WORK INSTRUCTIONS — Copy out only the span from the line with "At what coordinates" to the end of the data, both ends kept, word for word.

Stored data entries:
——————

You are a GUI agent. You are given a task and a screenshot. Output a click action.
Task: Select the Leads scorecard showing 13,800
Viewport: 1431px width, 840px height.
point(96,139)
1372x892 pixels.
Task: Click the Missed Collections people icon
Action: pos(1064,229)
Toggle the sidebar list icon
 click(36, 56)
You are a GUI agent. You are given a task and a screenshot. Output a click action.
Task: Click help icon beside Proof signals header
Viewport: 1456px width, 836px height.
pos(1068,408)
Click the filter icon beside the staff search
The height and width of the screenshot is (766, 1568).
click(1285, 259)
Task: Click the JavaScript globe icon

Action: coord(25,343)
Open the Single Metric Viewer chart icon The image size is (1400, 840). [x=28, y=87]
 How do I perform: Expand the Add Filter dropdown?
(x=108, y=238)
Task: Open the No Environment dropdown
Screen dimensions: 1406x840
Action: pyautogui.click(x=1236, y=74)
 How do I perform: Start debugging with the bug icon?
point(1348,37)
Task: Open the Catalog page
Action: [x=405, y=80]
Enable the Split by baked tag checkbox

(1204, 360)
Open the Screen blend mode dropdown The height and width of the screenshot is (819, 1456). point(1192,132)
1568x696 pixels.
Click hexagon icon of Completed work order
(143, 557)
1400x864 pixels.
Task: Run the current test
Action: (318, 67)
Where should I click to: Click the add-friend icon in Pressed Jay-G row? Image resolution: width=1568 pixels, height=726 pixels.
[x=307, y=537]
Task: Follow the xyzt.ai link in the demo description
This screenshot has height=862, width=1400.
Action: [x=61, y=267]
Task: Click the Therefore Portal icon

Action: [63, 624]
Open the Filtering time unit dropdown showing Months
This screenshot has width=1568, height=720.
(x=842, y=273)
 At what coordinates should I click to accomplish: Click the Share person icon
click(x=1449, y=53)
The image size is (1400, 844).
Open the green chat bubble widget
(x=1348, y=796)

——————

ANSWER SECTION —
 At what coordinates should I click to accomplish: Click the Share person icon
click(x=1449, y=53)
The image size is (1400, 844).
Open the green chat bubble widget
(x=1348, y=796)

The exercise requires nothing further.